Summary
Team:
Dr. Wei Ding (CPPM), Dr. Steve Andrews (Dept. of Physics), Dr. Stefan Maier (CPPM)
Fiber tapering produces an ideal transition from a buried waveguide of the un-tapered fiber to an open waveguide of micron-scale taper waist, with low excess loss and conservation of cylindrical symmetry. Exploiting this convenient access to the evanescent field of the guided wave, we try to introduce longitudinal structures along fiber links. Two motivations for this research work are:
1. Applications of fiber tapers are widely enriched: Longitudinal structures allow control over the properties of light propagating along the fiber. Longitudinal mode coupling, not only the transverse evanescent coupling, dramatically widens the applications of fiber tapers;
2. Planar processing techniques are introduced: This way, versatile structures, rather than only UV-induced index modulations, can be formed along the fiber. The ranges of index contrast and structure geometry are broadened.
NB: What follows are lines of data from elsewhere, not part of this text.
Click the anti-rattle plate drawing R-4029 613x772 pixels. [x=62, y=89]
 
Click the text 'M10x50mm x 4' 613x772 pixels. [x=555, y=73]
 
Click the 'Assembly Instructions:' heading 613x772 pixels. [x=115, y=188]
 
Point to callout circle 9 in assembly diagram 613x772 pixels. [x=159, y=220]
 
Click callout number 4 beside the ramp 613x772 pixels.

However, the challenge of this research is manifest: how to transplant planar processing techniques, which are usually compatible with large-sized planar wafers, to the curved surface of a micron-scale fiber taper? The following examples represent our explorations in this direction.
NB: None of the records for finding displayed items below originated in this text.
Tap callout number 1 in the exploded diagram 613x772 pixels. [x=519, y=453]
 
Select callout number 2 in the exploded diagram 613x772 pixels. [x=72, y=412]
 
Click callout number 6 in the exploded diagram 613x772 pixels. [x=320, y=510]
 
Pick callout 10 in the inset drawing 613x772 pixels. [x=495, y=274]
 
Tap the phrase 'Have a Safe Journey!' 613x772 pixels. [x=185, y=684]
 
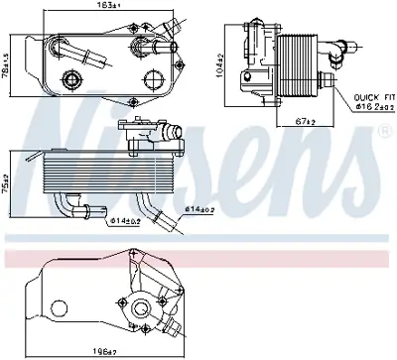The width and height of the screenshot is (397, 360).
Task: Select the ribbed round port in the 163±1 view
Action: pyautogui.click(x=71, y=81)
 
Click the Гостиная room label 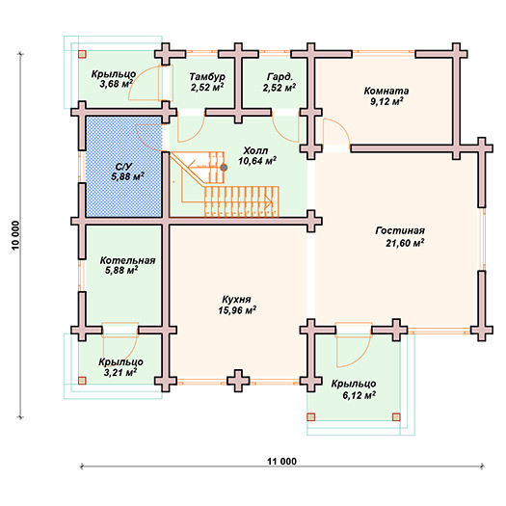pyautogui.click(x=400, y=230)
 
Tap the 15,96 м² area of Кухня pyautogui.click(x=237, y=310)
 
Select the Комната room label pyautogui.click(x=386, y=91)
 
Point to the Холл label pyautogui.click(x=255, y=150)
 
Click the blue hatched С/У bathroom pyautogui.click(x=124, y=167)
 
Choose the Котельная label pyautogui.click(x=127, y=260)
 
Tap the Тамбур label pyautogui.click(x=207, y=77)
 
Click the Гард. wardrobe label pyautogui.click(x=280, y=77)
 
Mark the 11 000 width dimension pyautogui.click(x=281, y=462)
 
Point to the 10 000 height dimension pyautogui.click(x=15, y=235)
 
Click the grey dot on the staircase pyautogui.click(x=224, y=168)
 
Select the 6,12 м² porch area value pyautogui.click(x=359, y=395)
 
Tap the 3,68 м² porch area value pyautogui.click(x=117, y=85)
Fibre tapers decorated with Au surface Bragg gratings
Using interference lithography and metal deposition/lift-off techniques, periodic Au strips with a period of ~0.5µm have been produced on the top side of a ~10µm-diameter fiber taper, as schematically shown in Fig. 1a. Fig. 1b is the corresponding scanning electron micrograph. The high dielectric contrast between the grating material (Re {εAu} ~ -60 in near infrared) and the environment results in a strong mode coupling even with a small field overlap. This is verified by the measured transmission spectrum as shown in Fig. 1c, where the dips on the right represent the couplings to the backward guided modes, and the dip on the left is induced by the radiation mode coupling.
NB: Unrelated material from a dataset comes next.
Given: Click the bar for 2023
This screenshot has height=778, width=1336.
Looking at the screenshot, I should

When this Au grating fiber taper is immersed into a high index medium, the transmission dips move towards longer wavelengths, as shown in Fig. 2a and 2b. The evolution of the resonant wavelengths of various mode couplings with external medium index are plotted in Fig. 2c. The high sensitivity of the radiation mode coupling to external medium index suggests the application of this device in refractometric sensing. Another merit of this refractometric sensing is its wide working range (εEx ~ [1, 1.42]).
Fibre tapers with surface corrugation Bragg gratings
Using interference lithography and reactive ion etching techniques, we also produced corrugation Bragg gratings on the surface of fiber tapers as shown in Fig. 3a and Fig. 3b. Although the cylindrically asymmetric gratings in the taper waist can couple the forward fundamental mode to backward high-order modes, these components are filtered into highly lossy cladding modes in the un-tapered fiber via an adiabatic taper transition. The reflection spectrum in Fig, 3c illustrates this function. Therefore, this grating fiber taper can be used as a reflection-based fiber filter, which works in a semi single-mode model.
In order to enrich the spectral property of this grating fiber taper, we keep the grating period constant and vary the taper diameter profile. This method is much easier in fabrication than to write a period-variable grating along a fiber. Fig. 4 shows the SEM measured taper diameter profiles (a and b) and corresponding measured and calculated reflection spectra. (c and d). The manipulation to the spectral characteristics of a fiber filter device can be obtained by controlling the shape of the fiber taper using the mature fiber tapering technique.